Jan Trefulka (15 May 1929 – 22 November 2012) was a Czech writer, translator, literary critic and publicist.

==Biography==
Trefulka was born in Brno, Czechoslovakia, where he also died. He attended school with Milan Kundera and the pair remained lifelong friends.

Critical of the communist regime, in 1950 he was expelled from the Communist Party of Czechoslovakia for "anti-party activities" along with Kundera. At the same time he was expelled from Charles University in Prague where he was studying literature and aesthetics. Trefulka wrote about his run-in with the communist party in his first novella Pršelo jim štestí (Happiness Rained on Them, 1962). Trefulka was involved with Samizdat – the publishing and distributing of censored literature under communist rule, and was a signatory of Charter 77.

Trefulka found it difficult to find work in the country after the Soviet invasion of Czechoslovakia in 1968. He spent time unemployed and working as a manual labourer.
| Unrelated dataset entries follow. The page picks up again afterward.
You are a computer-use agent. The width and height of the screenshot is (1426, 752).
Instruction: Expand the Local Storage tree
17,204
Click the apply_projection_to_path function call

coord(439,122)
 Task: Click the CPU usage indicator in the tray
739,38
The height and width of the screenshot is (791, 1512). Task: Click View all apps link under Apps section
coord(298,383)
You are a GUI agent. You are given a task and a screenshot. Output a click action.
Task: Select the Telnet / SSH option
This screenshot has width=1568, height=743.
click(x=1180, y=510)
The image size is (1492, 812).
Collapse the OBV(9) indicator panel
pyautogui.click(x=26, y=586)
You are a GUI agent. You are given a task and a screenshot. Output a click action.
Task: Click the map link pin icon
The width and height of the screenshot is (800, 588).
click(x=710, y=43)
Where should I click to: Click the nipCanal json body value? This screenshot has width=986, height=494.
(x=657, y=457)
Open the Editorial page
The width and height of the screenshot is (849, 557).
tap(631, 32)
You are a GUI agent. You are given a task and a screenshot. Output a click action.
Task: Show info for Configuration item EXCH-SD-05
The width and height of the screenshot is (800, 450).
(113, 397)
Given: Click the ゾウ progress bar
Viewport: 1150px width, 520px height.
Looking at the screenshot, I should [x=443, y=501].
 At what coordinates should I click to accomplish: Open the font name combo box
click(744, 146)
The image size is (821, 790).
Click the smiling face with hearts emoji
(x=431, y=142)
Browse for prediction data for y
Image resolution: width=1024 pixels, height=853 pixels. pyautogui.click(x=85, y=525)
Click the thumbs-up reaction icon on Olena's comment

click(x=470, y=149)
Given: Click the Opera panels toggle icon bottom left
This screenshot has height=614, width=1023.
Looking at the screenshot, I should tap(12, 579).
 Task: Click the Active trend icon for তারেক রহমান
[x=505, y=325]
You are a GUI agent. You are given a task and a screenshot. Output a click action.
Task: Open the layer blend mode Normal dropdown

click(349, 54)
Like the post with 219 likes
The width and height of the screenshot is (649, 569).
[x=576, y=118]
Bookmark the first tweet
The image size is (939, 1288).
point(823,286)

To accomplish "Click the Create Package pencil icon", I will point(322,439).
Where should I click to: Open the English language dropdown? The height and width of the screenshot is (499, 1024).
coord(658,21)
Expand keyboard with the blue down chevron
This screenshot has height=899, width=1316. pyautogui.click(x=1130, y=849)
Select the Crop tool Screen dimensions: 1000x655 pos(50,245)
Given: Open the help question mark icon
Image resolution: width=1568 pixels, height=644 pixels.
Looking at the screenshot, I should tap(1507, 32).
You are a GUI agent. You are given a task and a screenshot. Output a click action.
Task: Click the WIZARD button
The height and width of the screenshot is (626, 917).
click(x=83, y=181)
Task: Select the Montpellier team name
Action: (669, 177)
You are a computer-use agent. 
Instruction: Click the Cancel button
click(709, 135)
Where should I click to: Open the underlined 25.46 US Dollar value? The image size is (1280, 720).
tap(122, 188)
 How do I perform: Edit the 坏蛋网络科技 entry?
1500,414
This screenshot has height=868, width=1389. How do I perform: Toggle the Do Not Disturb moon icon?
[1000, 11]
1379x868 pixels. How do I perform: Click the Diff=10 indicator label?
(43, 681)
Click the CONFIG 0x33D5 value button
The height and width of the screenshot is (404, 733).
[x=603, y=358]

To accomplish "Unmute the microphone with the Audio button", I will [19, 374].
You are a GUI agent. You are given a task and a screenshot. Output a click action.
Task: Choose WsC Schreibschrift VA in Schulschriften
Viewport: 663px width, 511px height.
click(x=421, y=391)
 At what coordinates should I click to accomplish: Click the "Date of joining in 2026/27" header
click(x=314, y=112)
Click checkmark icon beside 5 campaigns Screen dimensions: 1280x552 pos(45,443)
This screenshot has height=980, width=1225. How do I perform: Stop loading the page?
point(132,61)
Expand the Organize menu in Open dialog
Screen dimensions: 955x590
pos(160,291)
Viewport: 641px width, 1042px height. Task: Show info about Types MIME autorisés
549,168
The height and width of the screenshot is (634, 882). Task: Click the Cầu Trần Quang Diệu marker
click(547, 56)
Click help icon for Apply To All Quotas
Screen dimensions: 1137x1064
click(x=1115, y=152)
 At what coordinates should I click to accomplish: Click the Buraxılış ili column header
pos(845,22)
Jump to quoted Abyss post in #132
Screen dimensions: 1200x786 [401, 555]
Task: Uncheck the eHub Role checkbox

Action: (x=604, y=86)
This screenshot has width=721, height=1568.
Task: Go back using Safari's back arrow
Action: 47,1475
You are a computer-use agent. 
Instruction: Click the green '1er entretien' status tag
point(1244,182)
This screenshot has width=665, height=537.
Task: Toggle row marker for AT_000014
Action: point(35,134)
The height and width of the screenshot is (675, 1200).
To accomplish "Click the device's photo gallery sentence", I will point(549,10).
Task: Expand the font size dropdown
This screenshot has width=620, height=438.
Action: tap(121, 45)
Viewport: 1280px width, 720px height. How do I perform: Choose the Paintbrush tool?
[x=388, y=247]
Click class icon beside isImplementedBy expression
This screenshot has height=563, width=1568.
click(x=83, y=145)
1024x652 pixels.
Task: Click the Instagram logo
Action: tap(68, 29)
After the Velvet Revolution and the downfall of the communist regime in 1989, he became more active in public life, becoming president of the Association of Moravian-Silesian Writers and a member of the first Czech Television Council.

==List of works==
- Happiness Rained on Them (Pršelo jim štěstí) (1962)
- Praise Only for the Fools (O bláznech jen dobré) (1973)
- The Criminal Uprising (Zločin pozdvižen) (1978)
- Seduced and Betrayed (Svedený a opuštěný) (1983)
- A Fool's Reader (Bláznova čítanka) (1998) A collection of Trefulka's work published in Samizdat.